*Work to do*.
Swap "Email" for "Password" in the part of the material that opens with the line containing "At what coordinates" and closes with the line containing "pos(76,304)", and give back only those lines with everything else unchanged. Leave the pictures out of your answer.

*Data records*.
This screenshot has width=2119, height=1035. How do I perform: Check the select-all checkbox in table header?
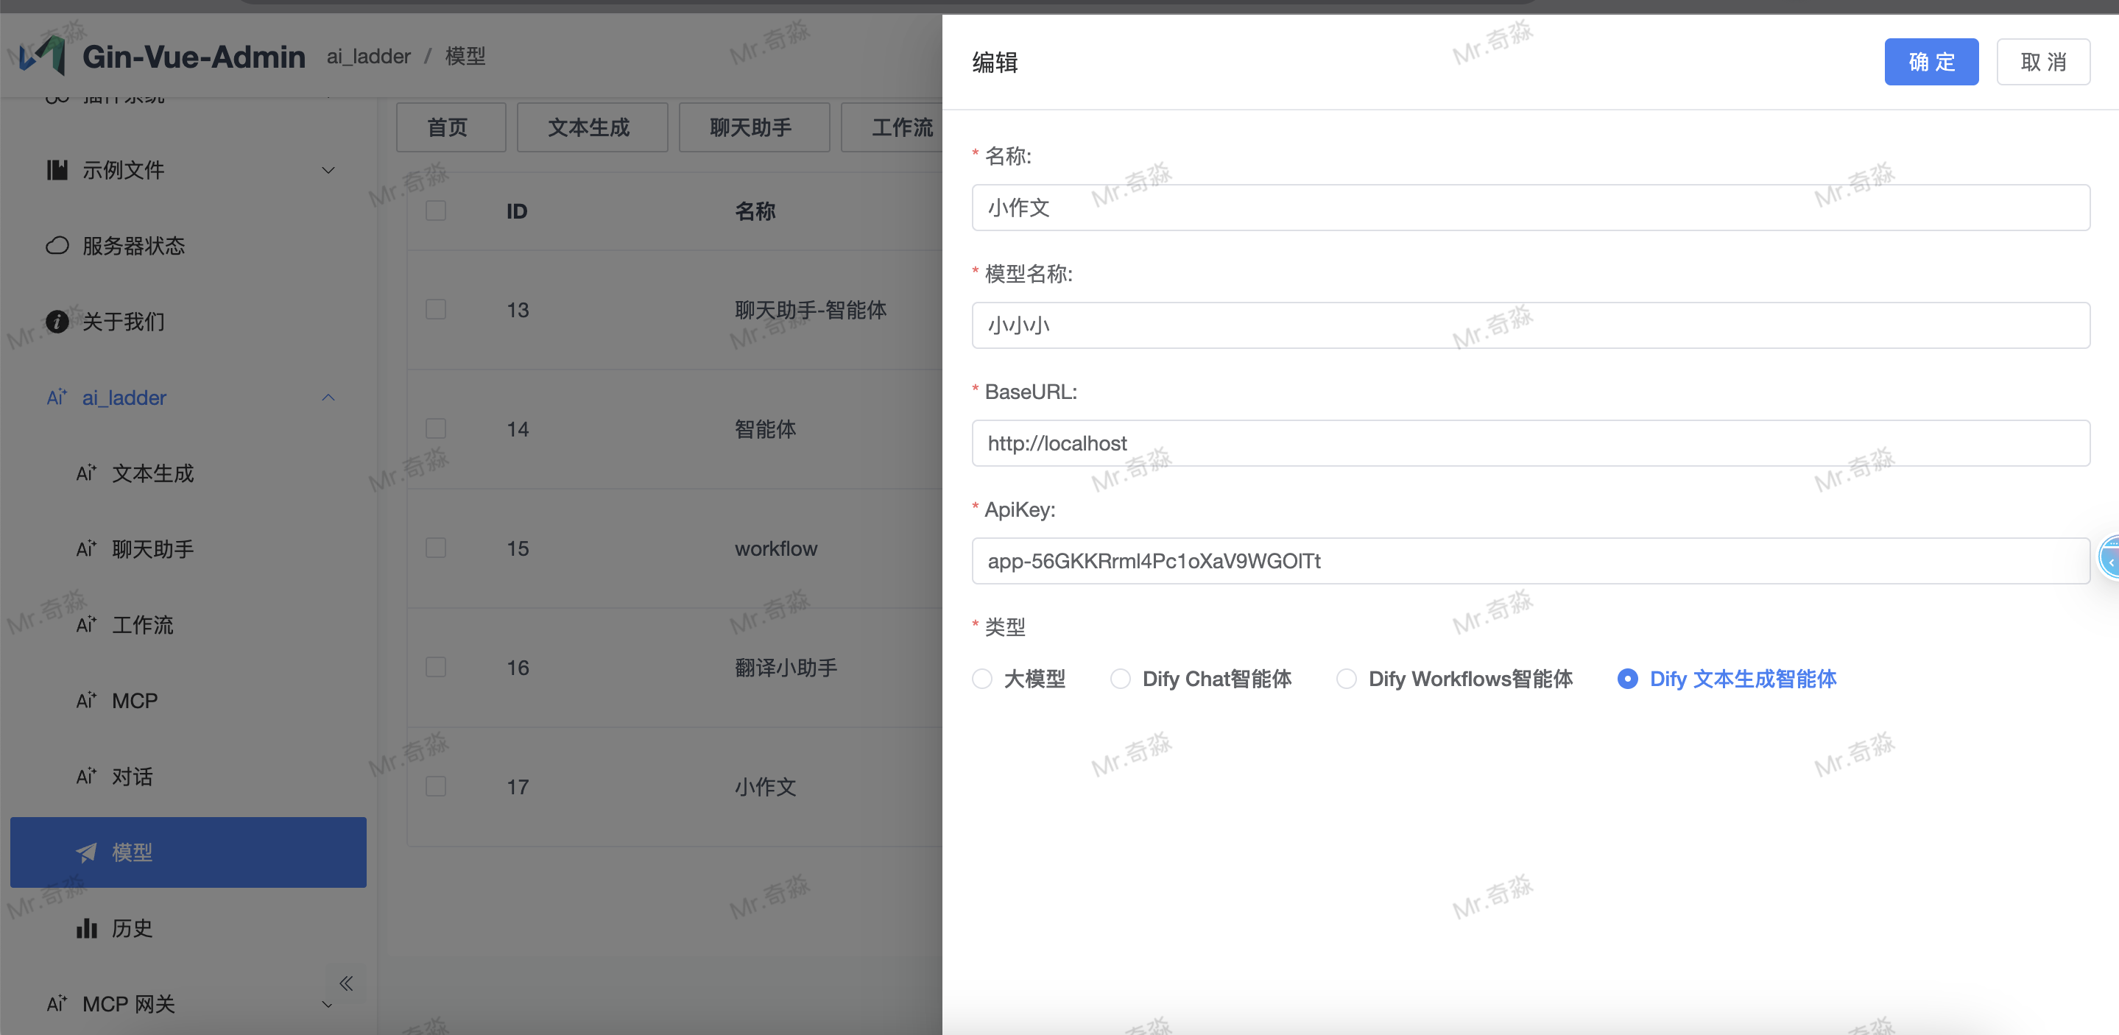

--

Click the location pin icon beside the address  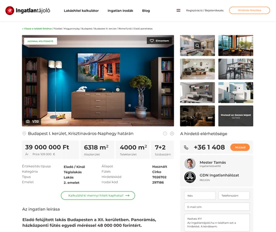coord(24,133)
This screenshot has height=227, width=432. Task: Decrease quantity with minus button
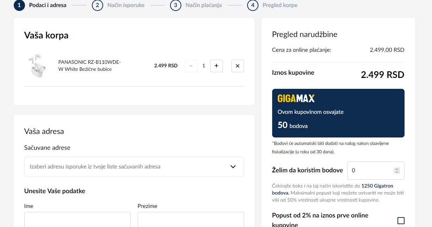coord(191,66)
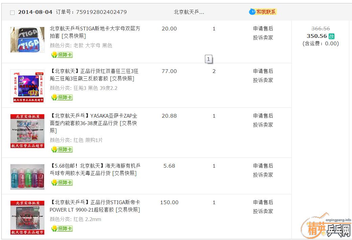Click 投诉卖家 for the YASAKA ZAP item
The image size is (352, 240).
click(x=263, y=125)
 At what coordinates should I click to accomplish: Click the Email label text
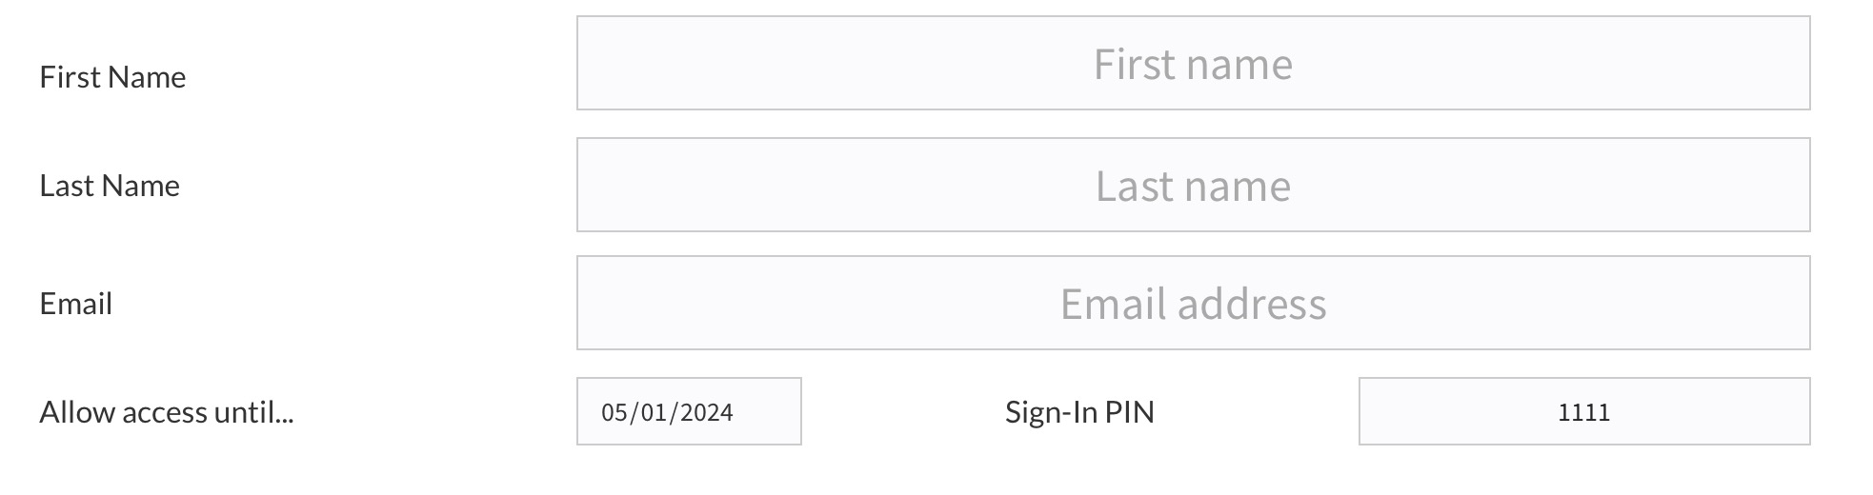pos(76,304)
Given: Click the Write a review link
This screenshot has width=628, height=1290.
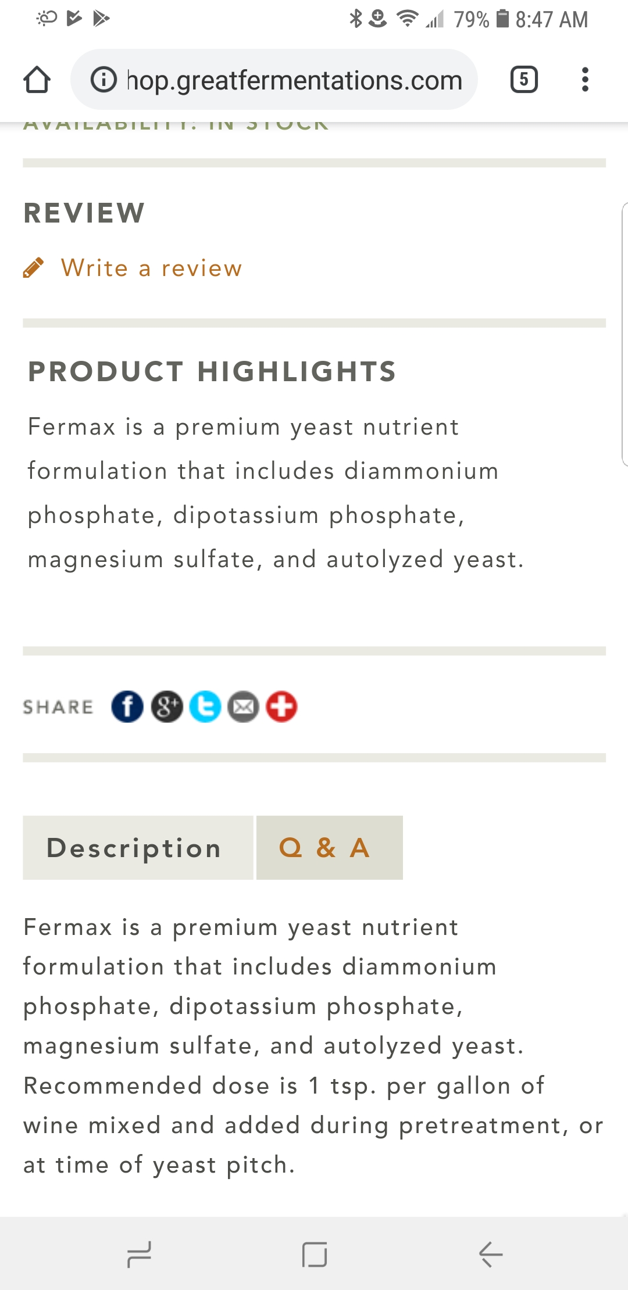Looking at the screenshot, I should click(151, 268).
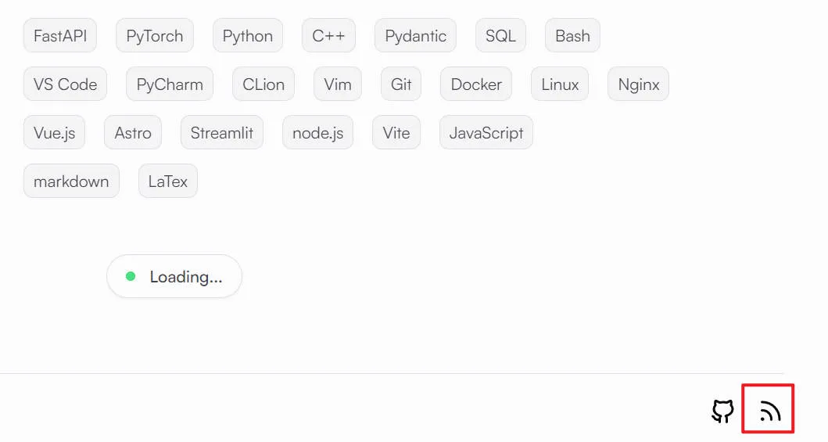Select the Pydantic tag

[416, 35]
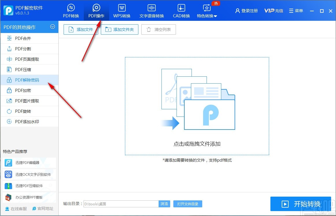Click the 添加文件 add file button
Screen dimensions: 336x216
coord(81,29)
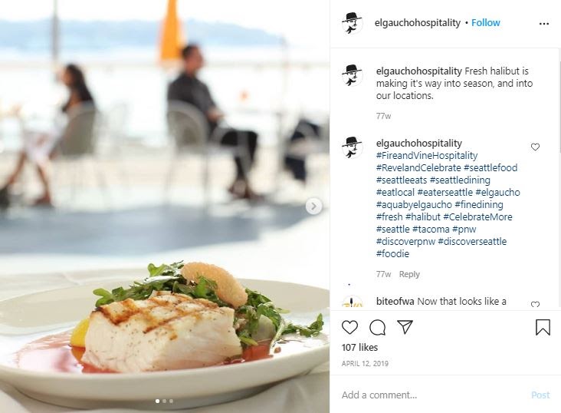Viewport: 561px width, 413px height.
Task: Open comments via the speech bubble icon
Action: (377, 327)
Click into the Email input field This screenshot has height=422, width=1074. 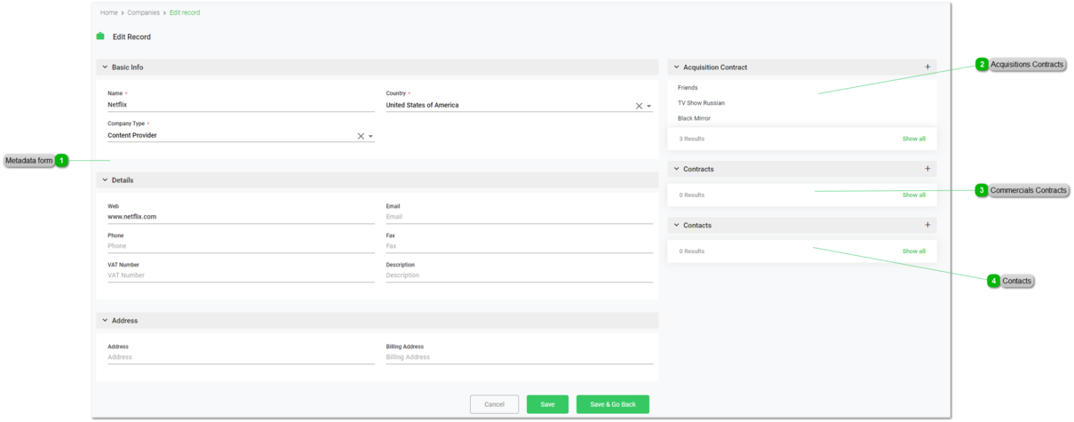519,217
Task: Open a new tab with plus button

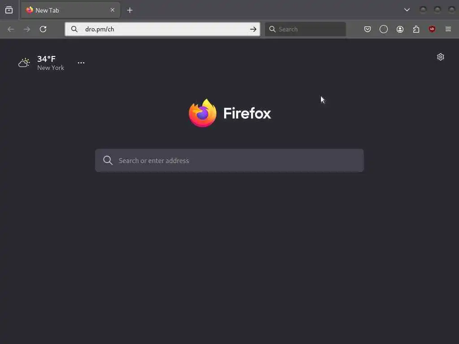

---

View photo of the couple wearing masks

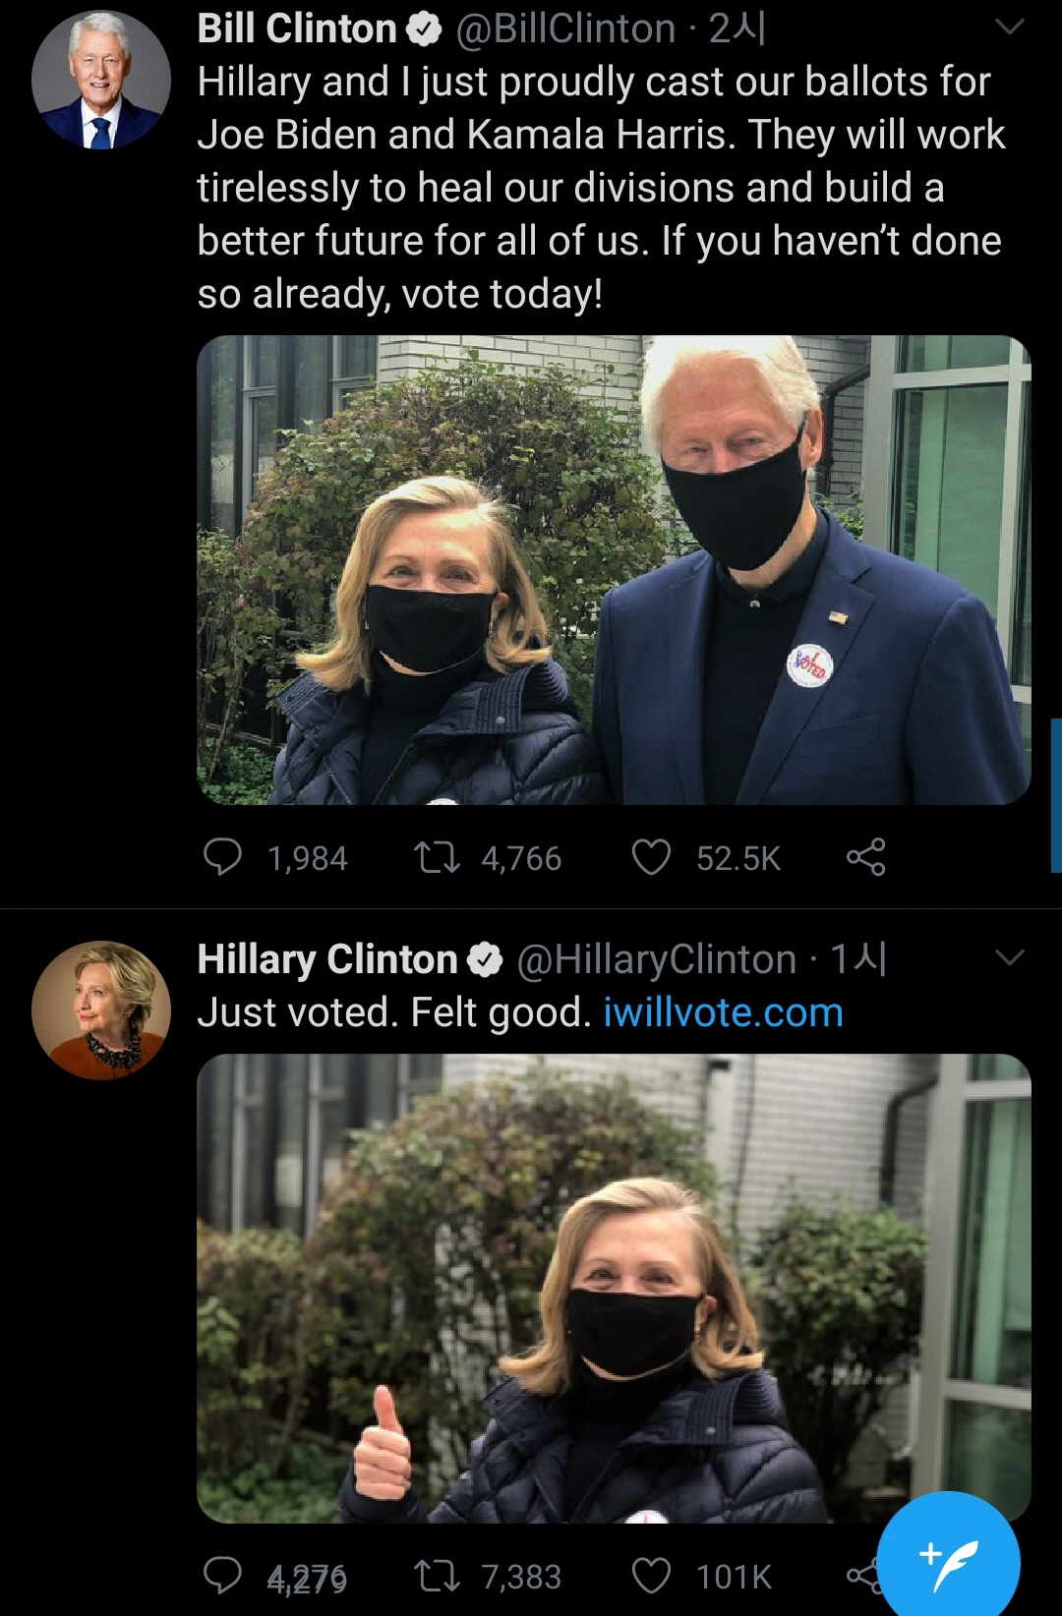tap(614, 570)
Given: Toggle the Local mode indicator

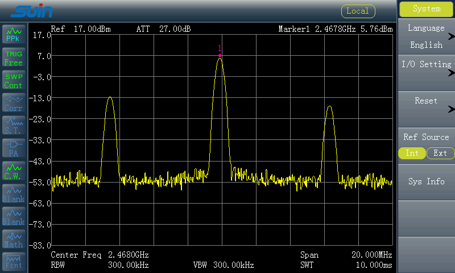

*Solution to this exercise*.
 At what coordinates should I click to accomplish: Click the Password label text
pos(76,304)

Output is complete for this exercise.